Task objective
From the entries below, retype only the lines from the one with "The image size is (1400, 842)." through the one with "View respondent's answers", exactly as written.

Recorded information
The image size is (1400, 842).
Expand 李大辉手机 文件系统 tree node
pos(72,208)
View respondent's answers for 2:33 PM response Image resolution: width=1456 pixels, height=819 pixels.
...
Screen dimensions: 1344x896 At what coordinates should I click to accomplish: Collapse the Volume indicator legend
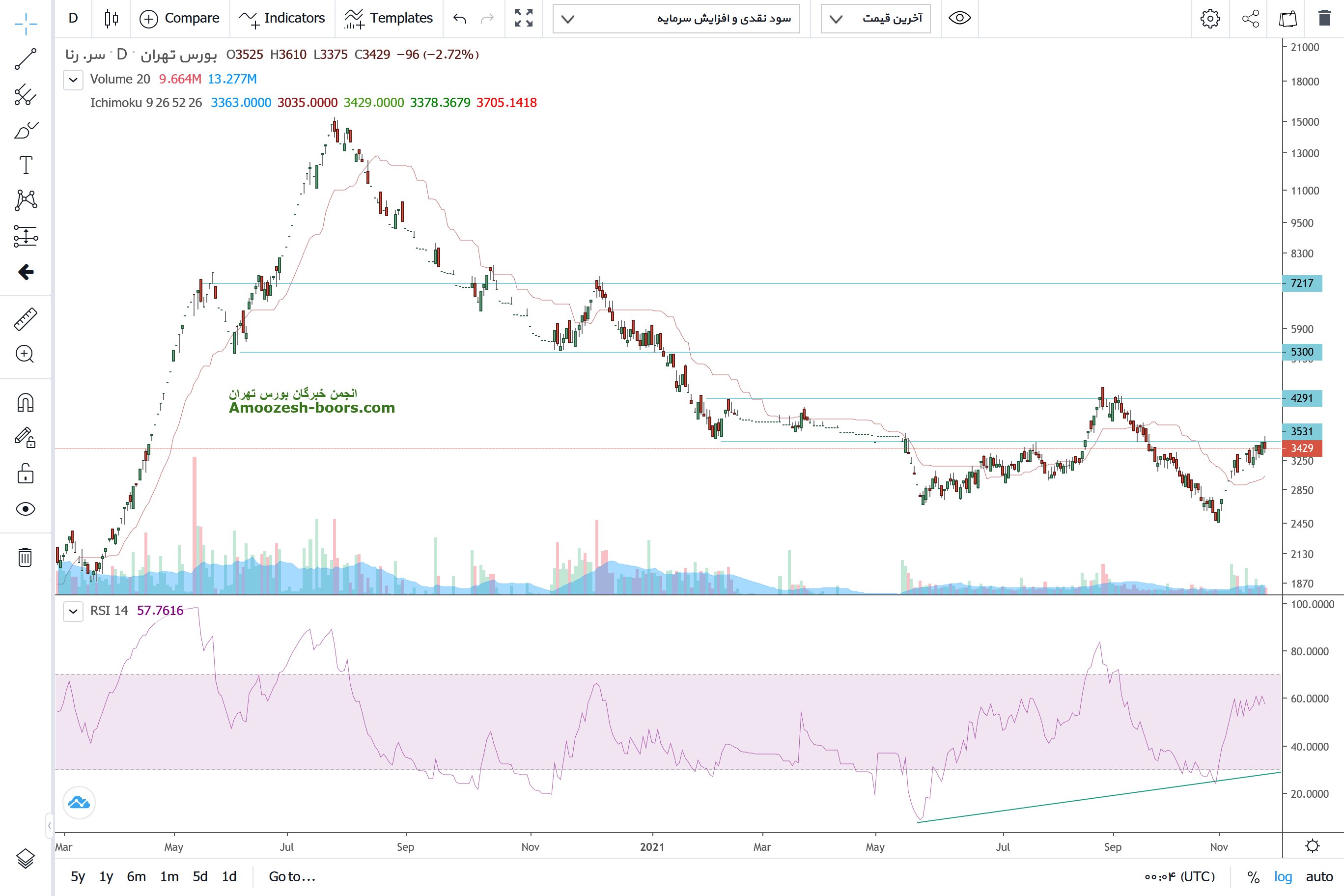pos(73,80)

The answer
The image size is (1400, 842).
Expand 李大辉手机 文件系统 tree node
pos(72,208)
View respondent's answers for 2:33 PM response Image resolution: width=1456 pixels, height=819 pixels.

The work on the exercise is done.